Parquet files written with very many small row groups (more than 32,767, which is common with Spark or streaming ingest pipelines) used to fail the native arrow-parquet reader with Row group ordinal 32768 exceeds i16 max value. Octa now retries those reads through a DuckDB-backed reader automatically, with the same schema and types and no user action required.

Files produced by pandas (DataFrame.to_parquet) embed the row index as an extra column on disk (__index_level_0__ by default, or whatever you passed to set_index). Octa strips those columns on read so the table view shows only the real data columns. Both the Arrow schema metadata's index_columns entries and the default __index_level_0__ name are honoured, including on files written by older pandas releases that didn't emit the metadata block.

R datasets

Octa only handles the single data.frame / tibble case for .rds. Workspace files (.rdata / .rda produced by save()) are registered by extension but currently return an error pointing you at saveRDS(), since rds2rust only accepts the X\n magic of single-object RDS, not the RDX2\n workspace envelope.

HDF5

Octa uses a pure-Rust HDF5 parser (no system libhdf5 dependency). Compound datasets (the layout pandas/PyTables write for DataFrames) are decoded field-by-field.

HDF5 1.10+ vs older files

The upstream hdf5-reader 0.2 library misreads compound v1 layouts when members don't start on 8-byte boundaries. HDF5 1.10+ files with compound v3 (the default for h5py libver="latest" and modern pandas) parse correctly. Older pandas / pytables files may surface garbled columns.

NetCDF

Octa supports NetCDF v3 only. NetCDF v4 files are HDF5 under the hood, so open them with the HDF5 reader by renaming the extension.

The reader groups all 1D variables sharing the largest dimension into one table (each variable becomes a column). Multi-dimensional or scalar variables are skipped, with a count surfaced in the file's format label (e.g. "NetCDF (3 multi-D vars skipped)").

EPUB

Read-only.

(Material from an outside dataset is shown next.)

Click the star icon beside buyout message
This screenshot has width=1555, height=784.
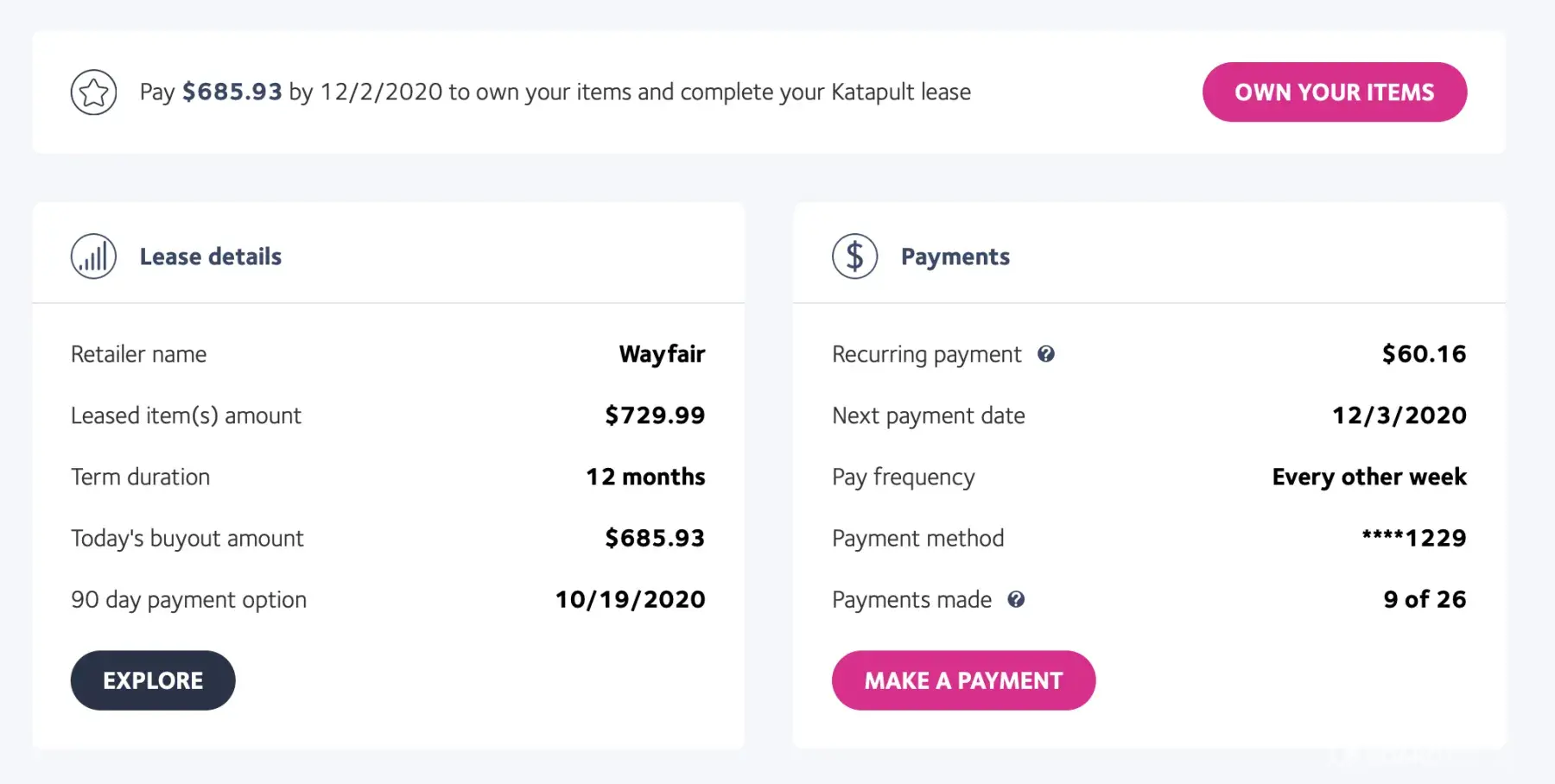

Octa converts each chapter's XHTML to Markdown at load time and renders chapter-by-chapter in the EPUB Reader view. The flat Table view is still available with one row per paragraph (chapter, paragraph, text columns), useful for searching the book's text with the filter bar or SQL.

GeoJSON

Read-only. Opens by default in the Map view with OSM (Open Street Map) tile background. The Table view is also available with one row per Feature; the geometry is serialised as WKT in a __geometry column, and every property becomes its own column.

Archives (zip / tar / tgz)

Read-only. The archive opens as a table listing one row per entry (path, size_bytes, compressed_bytes, mtime, is_dir, type). An action bar above the table extracts the selected entry into a tempfile and opens it as a fresh tab, so any reader Octa supports works on archive contents. See the Archive Viewer page for the full walkthrough.

Fixed-width (FWF)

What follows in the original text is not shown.